Note that in the construction of w (the cholesky decomposition) in the Stan manual link, the diagonals are ensured to be positive (to make the decomposition valid) and the sign of off-diagonal w_{i,j} equals the sign of z_{i,j}. So we need to ensure z_{i,j} = \tanh y_k > 0 which is equivalent to y_k > 0. So if you can reimplement the constraint and Jacobian yourself, but start from parameters constrained to be positive, you will get a correlation matrix with all entries positive.

EDIT: The C++ code for the constraints Stan does could serve as a useful starting point,
the code for the cholesky_factor_corr type is a bit more readable: math/cholesky_corr_constrain.hpp at develop · stan-dev/math · GitHub while the version for corr_matrix decomposes into multiple function calls, see: math/corr_matrix_constrain.hpp at develop · stan-dev/math · GitHub

In both cases lp accumulates the required log jacobian adjustment to be added to target.
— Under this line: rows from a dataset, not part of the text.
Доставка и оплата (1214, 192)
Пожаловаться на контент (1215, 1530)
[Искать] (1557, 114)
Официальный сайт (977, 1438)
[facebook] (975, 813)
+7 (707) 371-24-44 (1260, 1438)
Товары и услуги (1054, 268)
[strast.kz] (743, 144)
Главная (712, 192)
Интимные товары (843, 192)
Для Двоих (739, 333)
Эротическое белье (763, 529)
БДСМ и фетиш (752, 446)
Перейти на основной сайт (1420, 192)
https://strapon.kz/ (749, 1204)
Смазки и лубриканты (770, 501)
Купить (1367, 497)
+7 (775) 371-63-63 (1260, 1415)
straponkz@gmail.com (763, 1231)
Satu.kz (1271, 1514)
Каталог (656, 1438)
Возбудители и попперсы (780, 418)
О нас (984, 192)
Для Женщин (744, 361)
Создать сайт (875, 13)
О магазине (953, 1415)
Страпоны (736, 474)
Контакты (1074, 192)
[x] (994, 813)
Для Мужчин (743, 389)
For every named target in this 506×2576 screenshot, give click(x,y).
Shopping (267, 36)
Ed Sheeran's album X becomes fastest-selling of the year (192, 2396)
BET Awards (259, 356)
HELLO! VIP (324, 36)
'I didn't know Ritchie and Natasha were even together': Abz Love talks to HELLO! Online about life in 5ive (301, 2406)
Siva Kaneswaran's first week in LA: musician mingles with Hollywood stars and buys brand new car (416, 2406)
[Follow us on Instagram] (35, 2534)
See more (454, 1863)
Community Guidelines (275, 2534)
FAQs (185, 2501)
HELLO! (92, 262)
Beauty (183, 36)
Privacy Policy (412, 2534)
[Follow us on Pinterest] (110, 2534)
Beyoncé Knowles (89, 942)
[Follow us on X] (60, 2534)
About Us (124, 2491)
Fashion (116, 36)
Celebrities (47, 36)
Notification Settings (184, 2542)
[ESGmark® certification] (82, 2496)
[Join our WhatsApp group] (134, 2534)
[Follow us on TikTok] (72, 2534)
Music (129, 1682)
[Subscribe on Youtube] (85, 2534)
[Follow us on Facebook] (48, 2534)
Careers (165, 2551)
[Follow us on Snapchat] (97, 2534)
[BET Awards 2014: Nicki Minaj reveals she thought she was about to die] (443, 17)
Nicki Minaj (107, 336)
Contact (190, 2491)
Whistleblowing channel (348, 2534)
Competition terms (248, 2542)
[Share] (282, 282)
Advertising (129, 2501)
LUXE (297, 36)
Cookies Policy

Hope that helps at least a bit.

2 Likes

I had most of this code already, just constraining tanh(x) to positive.

functions {
  vector corr_constrain_lp(vector x) {
    int N = num_elements(x);
    vector[N] tanh_x = tanh(x);
    
    target += sum(log1m(square(tanh_x)));
    
    return tanh_x;
  }

  matrix cholesky_corr_constrain_lp (vector y, int K) {
    int k_choose_2 = (K * (K - 1)) / 2;
    vector[k_choose_2] z = corr_constrain_lp(y);
    matrix[K, K] x = rep_matrix(0, K, K);
    int iter = 0;
    
    x[1, 1] = 1;

    for (i in 2:K) {
      real sum_sqs;
      iter += 1;
      x[i, 1] = z[iter];
      sum_sqs = square(x[i, 1]);
     if (i > 2) {
      for (j in 2:i - 1) {
        iter += 1;
        target += 0.5 * log1m(sum_sqs);
        x[i, j] = z[iter] * sqrt(1.0 - sum_sqs);
        sum_sqs += square(x[i, j]);
      }
     }
    x[i, i] = sqrt(1.0 - sum_sqs);
  }
  return x;
  }
}
data {
  int K;
  real eta;
}
transformed data {
  int k_choose_2 = (K * (K - 1)) / 2;
}
parameters {
  vector<lower=0>[k_choose_2] y_raw;
}
transformed parameters {
  matrix[K, K] y = cholesky_corr_constrain_lp(y_raw, K);
}
model {
  y ~ lkj_corr_cholesky(eta);
}
generated quantities {
  matrix[K, K] Omega = multiply_lower_tri_self_transpose(y);
}

Run with

library(cmdstanr)

fp <- file.path("../positive_corr.stan")
mod <- cmdstan_model(fp)

K <- 10
mod_out <- mod$sample(
  data = list(K = K,
              eta = 100),
  chains = 2,
  adapt_delta = 0.8,
  parallel_chains = 2,
  iter_warmup = 200,
  iter_sampling = 200
)

matrix(mod_out$summary("Omega")$mean, K, K)
3 Likes

@martinmodrak and @spinkney
Thank you for your detailed explanations on this issue.

@martinmodrak I will read the suggested chapter to understand the math behind the correlation matrices.
@spinkney Thank you very much for providing your code. It is greatly appreciated and helped me a lot.